Friday, June 11, 2010

Two Thoughts on Food

First thought: If we import such a huge amount of pork from Canada (some say 85%, others 50%, lets just agree on 'a lot') where is it?

The major supermarkets brand their pork cuts as "Australian" so it isn't their. My reasoning is that it must be in the ham and bacon. Now I have done a random survey over the past few weeks and all of the products I can find are labelled "Made in Australia using local and imported ingredients" (or variations of that). I understand that processing is required to turn pork into ham or bacon and that additional ingredients are required and that, as such, it does comply with our labeling laws but .... I mean take a piece of bacon, remove all the pork (from Canada) and there isn't a whole lot left to be called Australian! Something has gotta give on this one ....

Second thought: I am contemplating food security again. I may be wrong but it is my impression than we have pretty much learnt all we can to maximize production of our conventional crops using techniques and inputs to improve soil, encourage growth, and minimize the impediments of weeds and pests. That isn't to say that all farmers across the world use these techniques, or that they can't be tweaked for future improvements.

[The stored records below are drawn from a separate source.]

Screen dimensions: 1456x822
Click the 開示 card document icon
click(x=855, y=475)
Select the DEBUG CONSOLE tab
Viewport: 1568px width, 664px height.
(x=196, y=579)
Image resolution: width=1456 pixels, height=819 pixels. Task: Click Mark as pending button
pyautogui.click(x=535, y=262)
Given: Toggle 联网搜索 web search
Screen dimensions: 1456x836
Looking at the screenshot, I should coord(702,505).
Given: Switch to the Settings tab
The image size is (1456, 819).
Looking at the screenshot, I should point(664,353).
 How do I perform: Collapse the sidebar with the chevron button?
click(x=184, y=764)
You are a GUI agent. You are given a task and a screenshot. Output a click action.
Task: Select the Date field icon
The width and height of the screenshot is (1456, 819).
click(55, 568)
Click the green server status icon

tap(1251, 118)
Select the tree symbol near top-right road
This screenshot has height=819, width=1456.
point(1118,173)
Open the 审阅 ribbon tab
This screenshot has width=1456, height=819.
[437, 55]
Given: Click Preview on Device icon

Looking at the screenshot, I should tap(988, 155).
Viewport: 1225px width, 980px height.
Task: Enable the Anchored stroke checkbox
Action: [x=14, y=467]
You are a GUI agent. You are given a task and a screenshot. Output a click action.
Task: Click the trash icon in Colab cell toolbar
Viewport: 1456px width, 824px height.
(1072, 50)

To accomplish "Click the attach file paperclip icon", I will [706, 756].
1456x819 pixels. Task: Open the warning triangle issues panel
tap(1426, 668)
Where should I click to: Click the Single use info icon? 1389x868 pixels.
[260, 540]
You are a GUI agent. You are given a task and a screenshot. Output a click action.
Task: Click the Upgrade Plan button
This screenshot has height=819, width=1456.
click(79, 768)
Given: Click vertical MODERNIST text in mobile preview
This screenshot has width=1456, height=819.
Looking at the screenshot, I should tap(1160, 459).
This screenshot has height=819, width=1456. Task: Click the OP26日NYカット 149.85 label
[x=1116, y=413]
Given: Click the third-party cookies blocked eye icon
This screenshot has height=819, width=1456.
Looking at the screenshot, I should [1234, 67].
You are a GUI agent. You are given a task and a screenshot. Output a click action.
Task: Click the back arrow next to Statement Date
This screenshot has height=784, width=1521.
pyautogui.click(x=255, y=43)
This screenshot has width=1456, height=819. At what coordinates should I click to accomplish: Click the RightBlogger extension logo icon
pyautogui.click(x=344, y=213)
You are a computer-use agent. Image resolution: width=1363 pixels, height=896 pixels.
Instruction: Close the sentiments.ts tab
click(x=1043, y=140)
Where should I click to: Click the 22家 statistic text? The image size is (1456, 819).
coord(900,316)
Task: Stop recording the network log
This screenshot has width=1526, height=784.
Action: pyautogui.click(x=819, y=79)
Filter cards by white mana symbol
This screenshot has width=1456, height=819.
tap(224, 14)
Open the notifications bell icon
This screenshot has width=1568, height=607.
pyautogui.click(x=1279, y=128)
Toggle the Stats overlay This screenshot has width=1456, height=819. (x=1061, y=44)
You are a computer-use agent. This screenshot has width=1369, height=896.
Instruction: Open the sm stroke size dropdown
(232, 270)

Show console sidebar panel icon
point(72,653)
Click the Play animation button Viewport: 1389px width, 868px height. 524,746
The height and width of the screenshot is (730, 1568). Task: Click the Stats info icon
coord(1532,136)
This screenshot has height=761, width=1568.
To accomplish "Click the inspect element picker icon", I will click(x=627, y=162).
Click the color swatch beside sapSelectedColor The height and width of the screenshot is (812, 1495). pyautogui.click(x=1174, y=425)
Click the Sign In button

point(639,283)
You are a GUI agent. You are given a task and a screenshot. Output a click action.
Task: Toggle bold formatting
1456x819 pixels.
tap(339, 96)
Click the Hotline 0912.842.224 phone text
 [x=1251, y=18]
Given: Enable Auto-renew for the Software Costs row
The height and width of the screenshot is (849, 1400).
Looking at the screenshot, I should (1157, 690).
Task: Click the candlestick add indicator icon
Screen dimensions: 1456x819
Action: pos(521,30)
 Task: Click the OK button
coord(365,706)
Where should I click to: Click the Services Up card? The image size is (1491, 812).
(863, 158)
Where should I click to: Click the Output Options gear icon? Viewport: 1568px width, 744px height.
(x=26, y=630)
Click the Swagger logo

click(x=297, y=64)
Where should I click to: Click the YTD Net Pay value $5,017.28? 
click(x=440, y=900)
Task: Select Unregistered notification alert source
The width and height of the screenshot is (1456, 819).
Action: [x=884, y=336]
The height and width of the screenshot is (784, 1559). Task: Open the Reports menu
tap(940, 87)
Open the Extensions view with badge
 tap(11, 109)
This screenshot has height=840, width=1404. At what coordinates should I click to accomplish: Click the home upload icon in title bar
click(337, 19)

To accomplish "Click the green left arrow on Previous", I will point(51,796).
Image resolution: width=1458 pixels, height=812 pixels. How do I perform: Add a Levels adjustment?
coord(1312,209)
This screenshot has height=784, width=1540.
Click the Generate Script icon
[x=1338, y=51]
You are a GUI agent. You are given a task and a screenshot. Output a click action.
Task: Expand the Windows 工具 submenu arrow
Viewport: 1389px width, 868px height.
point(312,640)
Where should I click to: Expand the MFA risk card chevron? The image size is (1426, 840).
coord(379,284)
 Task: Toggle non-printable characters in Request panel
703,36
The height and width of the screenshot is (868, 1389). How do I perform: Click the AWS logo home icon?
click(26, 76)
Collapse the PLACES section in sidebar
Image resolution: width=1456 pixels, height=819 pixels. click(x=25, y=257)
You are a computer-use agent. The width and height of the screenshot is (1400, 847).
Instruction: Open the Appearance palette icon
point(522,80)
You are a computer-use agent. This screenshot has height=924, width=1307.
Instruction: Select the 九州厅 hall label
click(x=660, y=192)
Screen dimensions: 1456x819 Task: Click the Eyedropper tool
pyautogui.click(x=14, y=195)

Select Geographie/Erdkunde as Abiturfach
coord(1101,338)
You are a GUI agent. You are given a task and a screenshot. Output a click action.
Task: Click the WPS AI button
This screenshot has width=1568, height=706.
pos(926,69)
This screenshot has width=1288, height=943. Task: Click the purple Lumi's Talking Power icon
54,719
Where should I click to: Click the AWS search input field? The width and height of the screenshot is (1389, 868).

As we look to the future, to feed the future global population we will need to move away from "conventional" and into what will be the "new-conventional". This obviously includes the increased reliance on genetically modified food, vertical farming and food substitutes.

On this last point, they have almost perfected fake meat that tastes like chicken - and before we all say yuk and admit that we would never eat that, think about all of the other fake food that we eat - olestra, saccharine, cheese in a can, the list goes on. In fact any prepared food contains ingredients that would never go into the real recipe and we would never choose to eat.

It may be easier to reduce food waste and change our attitude to food but that is too much to ask. I honestly am beginning to think that my generation might be the last that will remember "real food" - I have already ranted about the younger generations (say anyone under 30) not knowing about real milk, what a real tomato tastes like, not knowing how to cook from scratch and how most of them accept GM readily (or with complacency), and all the rest.

The world is a changing and the more I think about it, the less I like this aspect of it.